>>>

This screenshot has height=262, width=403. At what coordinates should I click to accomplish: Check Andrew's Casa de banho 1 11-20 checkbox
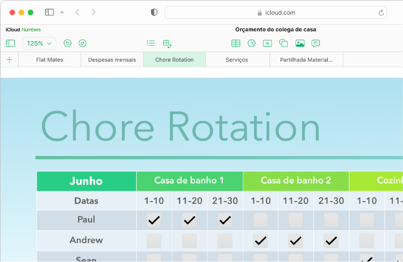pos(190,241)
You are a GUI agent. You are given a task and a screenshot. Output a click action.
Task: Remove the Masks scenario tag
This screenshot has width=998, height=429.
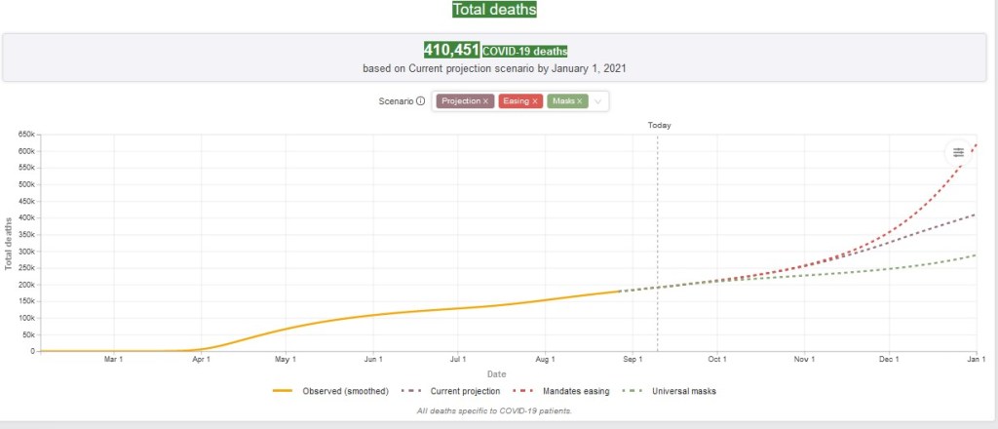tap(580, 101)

<<<
>>>

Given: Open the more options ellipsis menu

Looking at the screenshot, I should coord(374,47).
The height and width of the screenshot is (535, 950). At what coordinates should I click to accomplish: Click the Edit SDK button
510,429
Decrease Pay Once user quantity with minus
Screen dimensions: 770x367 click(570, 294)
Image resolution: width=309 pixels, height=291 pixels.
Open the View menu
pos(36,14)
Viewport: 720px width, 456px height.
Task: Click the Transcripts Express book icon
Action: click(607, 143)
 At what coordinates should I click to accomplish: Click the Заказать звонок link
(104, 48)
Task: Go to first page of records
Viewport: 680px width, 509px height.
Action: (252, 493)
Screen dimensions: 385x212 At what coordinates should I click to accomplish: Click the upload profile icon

<<<

## Assignment
All that is wanted is the lines above between the one containing "This screenshot has height=262, width=403." and the one containing "Task: Remove the Masks scenario tag", inclusive, restated word for word, with pictures omitted.

## The completed task
This screenshot has height=262, width=403. At what coordinates should I click to accomplish: Check Andrew's Casa de banho 1 11-20 checkbox
pos(190,241)
You are a GUI agent. You are given a task and a screenshot. Output a click action.
Task: Remove the Masks scenario tag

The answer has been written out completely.